■ DIRECTIONS FOR THIS TASK: Pick out each line with the word "computer" from the material that follows.

----- INPUT MATERIAL

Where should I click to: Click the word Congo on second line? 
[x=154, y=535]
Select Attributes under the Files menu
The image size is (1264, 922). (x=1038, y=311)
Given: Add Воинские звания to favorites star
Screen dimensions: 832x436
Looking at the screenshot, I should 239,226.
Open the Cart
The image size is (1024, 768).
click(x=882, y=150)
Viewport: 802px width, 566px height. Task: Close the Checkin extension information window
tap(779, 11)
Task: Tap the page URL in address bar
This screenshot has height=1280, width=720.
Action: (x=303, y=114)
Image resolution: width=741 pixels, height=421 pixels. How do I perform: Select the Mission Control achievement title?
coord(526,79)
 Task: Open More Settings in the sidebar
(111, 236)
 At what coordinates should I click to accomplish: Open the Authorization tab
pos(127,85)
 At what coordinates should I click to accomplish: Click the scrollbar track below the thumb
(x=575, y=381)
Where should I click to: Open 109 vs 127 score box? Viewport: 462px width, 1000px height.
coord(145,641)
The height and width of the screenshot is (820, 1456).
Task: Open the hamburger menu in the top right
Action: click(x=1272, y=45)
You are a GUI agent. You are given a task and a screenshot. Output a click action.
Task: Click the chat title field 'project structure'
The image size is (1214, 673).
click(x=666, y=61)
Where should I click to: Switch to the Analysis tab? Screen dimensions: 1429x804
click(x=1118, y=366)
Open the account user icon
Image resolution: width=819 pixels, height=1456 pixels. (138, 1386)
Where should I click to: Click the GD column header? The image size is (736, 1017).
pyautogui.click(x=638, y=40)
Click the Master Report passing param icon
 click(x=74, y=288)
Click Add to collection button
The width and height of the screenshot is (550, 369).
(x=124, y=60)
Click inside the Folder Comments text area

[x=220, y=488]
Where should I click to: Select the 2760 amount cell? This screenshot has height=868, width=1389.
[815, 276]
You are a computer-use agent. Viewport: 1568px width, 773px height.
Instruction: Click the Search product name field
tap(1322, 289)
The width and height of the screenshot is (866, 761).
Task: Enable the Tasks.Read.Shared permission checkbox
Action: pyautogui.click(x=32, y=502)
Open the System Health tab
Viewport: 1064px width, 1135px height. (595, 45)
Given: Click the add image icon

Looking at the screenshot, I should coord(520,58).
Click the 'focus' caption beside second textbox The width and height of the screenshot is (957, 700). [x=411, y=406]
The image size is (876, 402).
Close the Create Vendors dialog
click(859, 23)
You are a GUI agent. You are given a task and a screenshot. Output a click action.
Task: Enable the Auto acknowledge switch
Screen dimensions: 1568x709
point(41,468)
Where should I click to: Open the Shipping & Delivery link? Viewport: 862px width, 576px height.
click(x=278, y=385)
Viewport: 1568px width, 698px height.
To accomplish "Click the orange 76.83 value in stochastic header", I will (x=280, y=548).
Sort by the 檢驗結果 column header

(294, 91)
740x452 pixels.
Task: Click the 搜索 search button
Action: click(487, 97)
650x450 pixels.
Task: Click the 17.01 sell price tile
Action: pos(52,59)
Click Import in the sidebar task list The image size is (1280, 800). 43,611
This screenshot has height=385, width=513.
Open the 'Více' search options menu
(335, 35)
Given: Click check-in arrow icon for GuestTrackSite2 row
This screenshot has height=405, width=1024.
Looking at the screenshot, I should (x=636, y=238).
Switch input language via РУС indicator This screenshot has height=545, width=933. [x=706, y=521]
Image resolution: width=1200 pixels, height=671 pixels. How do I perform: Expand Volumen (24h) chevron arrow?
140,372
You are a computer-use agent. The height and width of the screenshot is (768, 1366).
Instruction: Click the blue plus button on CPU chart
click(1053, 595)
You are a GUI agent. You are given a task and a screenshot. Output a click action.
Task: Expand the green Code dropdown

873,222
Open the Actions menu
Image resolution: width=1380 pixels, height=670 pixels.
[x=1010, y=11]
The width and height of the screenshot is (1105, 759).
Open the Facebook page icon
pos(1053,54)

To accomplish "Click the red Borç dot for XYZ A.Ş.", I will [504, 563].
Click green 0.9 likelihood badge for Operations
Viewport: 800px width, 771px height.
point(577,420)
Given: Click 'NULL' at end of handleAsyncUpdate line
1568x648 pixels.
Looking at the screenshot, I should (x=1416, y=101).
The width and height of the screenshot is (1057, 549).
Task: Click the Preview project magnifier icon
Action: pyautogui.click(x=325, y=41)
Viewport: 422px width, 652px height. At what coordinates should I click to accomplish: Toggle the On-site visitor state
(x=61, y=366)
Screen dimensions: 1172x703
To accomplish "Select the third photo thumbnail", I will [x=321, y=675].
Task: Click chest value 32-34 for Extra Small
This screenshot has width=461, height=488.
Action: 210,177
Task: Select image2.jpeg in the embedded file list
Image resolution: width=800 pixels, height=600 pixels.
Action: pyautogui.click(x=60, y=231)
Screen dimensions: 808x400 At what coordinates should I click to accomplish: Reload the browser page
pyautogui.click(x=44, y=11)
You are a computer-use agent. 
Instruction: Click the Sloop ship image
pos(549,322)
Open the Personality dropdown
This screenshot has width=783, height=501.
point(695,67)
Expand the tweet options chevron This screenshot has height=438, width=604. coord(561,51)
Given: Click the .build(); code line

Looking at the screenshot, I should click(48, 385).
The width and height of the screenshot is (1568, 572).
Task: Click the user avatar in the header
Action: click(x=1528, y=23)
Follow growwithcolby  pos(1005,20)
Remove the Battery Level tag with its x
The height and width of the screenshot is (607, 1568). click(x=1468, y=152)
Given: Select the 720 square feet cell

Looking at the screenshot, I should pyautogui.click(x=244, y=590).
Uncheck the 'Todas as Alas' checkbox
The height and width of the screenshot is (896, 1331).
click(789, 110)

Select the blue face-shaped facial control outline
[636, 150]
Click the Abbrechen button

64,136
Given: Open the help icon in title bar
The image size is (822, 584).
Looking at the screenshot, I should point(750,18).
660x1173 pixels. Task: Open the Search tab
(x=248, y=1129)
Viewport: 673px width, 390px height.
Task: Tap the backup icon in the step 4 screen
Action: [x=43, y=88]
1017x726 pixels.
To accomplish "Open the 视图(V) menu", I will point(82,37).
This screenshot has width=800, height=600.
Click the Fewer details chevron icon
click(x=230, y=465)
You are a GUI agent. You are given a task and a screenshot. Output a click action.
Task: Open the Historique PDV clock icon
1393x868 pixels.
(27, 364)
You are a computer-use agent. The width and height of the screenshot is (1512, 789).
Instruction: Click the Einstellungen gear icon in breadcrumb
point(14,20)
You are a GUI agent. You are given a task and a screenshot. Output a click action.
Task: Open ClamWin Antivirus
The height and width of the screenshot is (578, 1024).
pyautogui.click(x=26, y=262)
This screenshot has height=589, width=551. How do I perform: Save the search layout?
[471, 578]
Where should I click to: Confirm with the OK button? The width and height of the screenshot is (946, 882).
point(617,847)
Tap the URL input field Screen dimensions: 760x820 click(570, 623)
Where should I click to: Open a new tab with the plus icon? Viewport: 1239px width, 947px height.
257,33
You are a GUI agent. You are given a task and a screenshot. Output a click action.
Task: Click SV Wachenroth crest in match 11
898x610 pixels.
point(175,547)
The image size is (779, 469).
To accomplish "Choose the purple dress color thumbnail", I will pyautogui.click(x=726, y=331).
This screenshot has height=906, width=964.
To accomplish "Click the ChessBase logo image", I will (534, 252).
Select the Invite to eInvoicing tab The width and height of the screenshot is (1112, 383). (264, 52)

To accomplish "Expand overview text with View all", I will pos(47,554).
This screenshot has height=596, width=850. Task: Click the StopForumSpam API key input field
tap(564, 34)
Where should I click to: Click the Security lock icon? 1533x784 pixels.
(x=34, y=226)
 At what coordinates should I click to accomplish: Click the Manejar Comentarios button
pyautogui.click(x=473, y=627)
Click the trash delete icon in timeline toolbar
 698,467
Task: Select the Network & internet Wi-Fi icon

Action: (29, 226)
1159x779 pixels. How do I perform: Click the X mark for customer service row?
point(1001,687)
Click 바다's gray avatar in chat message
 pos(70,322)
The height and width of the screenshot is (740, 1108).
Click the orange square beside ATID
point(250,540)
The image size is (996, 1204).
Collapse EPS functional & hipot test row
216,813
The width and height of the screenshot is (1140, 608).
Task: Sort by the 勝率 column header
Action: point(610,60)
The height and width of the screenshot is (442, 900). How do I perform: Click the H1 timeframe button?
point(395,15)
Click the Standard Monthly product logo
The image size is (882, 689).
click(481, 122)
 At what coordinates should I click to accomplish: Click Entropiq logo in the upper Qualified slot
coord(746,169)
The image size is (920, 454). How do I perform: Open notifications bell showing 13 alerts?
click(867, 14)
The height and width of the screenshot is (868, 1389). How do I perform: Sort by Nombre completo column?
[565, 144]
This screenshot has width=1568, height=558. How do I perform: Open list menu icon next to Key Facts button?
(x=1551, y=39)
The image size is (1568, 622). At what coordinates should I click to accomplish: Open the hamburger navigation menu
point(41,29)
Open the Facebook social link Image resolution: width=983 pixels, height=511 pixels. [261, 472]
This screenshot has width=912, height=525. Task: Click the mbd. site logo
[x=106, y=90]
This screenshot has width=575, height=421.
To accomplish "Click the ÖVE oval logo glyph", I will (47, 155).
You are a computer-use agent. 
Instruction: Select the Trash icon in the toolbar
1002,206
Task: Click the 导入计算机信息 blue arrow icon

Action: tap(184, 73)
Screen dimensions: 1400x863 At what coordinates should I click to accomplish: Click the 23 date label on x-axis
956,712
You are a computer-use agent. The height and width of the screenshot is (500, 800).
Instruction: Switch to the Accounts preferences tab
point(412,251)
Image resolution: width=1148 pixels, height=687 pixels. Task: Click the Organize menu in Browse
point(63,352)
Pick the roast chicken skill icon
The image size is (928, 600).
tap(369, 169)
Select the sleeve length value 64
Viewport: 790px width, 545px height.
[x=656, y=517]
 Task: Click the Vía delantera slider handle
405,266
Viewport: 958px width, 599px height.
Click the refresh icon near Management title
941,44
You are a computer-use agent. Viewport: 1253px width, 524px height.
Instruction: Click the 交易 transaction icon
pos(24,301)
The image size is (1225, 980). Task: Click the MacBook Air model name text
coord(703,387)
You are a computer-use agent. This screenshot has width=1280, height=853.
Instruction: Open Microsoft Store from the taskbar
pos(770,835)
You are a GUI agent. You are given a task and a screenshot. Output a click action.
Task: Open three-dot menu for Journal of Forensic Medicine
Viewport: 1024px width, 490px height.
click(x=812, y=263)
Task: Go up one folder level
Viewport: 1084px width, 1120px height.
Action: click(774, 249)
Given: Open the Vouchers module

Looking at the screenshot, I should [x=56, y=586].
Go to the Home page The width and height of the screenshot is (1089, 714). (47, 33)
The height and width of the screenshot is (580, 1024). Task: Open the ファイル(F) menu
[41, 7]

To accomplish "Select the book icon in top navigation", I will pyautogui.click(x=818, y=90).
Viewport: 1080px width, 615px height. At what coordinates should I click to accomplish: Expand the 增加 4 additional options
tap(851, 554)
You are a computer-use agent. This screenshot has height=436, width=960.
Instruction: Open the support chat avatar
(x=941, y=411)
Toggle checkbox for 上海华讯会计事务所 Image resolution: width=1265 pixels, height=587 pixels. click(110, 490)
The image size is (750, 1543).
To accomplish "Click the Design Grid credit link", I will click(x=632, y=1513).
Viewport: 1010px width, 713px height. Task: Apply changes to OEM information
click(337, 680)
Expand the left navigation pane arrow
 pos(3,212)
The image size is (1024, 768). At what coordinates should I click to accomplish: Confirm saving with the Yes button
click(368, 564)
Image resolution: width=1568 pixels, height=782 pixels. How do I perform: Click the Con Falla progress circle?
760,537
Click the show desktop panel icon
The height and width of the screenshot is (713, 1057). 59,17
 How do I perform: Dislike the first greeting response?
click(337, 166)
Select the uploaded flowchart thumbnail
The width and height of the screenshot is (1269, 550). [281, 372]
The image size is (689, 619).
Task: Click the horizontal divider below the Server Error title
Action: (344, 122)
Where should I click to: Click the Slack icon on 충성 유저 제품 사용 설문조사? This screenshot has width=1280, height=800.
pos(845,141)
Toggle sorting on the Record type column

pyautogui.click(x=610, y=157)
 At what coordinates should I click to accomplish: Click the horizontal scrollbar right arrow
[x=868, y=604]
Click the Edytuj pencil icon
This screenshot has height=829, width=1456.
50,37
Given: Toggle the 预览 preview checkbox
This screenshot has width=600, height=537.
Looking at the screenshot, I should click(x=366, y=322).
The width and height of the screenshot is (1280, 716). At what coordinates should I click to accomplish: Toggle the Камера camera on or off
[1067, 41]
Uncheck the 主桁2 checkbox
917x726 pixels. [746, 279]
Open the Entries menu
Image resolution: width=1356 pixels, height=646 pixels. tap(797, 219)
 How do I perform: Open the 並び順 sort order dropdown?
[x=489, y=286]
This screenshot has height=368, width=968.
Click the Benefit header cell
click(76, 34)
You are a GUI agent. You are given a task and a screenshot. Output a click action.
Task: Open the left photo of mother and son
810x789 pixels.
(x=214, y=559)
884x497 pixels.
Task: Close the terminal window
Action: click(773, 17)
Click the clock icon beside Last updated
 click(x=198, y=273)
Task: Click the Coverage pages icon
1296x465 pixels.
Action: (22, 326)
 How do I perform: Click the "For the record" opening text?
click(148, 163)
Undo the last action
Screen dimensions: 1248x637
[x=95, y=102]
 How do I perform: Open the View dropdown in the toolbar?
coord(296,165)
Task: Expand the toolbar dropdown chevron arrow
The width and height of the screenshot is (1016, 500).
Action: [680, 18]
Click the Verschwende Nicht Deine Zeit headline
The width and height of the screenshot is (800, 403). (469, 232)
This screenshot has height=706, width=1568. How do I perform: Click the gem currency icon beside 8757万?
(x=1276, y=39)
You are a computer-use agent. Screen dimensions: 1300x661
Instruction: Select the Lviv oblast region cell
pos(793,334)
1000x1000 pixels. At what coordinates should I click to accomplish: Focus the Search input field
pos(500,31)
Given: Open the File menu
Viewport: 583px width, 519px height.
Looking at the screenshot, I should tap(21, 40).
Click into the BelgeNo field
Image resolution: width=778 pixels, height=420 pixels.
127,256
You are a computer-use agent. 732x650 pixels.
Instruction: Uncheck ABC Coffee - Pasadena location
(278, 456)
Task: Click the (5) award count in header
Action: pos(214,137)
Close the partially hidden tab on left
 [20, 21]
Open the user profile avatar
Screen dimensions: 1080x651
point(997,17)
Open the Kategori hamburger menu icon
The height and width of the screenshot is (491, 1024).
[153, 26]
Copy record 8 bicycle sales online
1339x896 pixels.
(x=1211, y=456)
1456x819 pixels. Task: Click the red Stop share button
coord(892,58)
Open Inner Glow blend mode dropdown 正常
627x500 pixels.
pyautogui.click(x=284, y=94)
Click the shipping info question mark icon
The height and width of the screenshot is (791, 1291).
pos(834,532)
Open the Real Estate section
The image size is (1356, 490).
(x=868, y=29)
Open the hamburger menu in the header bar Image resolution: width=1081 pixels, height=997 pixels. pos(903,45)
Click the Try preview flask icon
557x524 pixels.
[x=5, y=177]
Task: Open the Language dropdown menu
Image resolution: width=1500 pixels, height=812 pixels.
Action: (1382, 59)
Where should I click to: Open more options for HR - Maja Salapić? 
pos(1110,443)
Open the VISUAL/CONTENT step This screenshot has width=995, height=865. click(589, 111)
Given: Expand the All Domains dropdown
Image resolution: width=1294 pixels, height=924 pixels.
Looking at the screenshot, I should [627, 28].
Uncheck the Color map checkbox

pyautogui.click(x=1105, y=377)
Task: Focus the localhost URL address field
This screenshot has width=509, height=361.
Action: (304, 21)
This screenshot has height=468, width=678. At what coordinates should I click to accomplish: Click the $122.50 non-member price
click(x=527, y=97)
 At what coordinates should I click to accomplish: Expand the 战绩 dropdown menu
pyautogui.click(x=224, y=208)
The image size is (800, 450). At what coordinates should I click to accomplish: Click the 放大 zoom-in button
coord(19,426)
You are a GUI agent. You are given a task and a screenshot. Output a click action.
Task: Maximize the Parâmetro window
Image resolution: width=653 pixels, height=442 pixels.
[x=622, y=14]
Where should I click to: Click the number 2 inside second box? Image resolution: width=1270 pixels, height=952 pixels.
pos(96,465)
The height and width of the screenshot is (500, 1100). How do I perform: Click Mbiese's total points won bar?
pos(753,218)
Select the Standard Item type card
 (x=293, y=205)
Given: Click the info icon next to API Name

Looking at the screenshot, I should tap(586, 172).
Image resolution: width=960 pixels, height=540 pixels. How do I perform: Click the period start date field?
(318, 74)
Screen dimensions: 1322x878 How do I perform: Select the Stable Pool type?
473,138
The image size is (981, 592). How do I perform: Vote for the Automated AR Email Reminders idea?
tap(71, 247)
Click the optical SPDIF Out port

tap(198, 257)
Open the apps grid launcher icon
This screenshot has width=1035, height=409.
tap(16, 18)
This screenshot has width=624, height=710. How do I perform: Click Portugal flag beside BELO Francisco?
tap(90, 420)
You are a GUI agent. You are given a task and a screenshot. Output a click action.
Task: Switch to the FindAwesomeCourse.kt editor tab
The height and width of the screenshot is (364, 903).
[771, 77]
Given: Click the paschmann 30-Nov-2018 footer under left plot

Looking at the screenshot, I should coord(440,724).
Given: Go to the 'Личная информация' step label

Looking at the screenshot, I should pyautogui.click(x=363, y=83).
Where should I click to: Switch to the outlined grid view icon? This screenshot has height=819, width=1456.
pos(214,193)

----------

■ FINAL ANSWER:
You are a computer-use agent. Viewport: 1568px width, 773px height.
You are a computer-use agent. The height and width of the screenshot is (768, 1366).
You are a computer-use agent. 
You are a computer-use agent. The width and height of the screenshot is (1512, 789).
You are a computer-use agent. 
You are a computer-use agent. The height and width of the screenshot is (500, 800).
You are a computer-use agent. Viewport: 1253px width, 524px height.
You are a computer-use agent. This screenshot has width=1280, height=853.
You are a computer-use agent. This screenshot has height=436, width=960.
You are a computer-use agent. Screen dimensions: 1300x661
You are a computer-use agent. 732x650 pixels.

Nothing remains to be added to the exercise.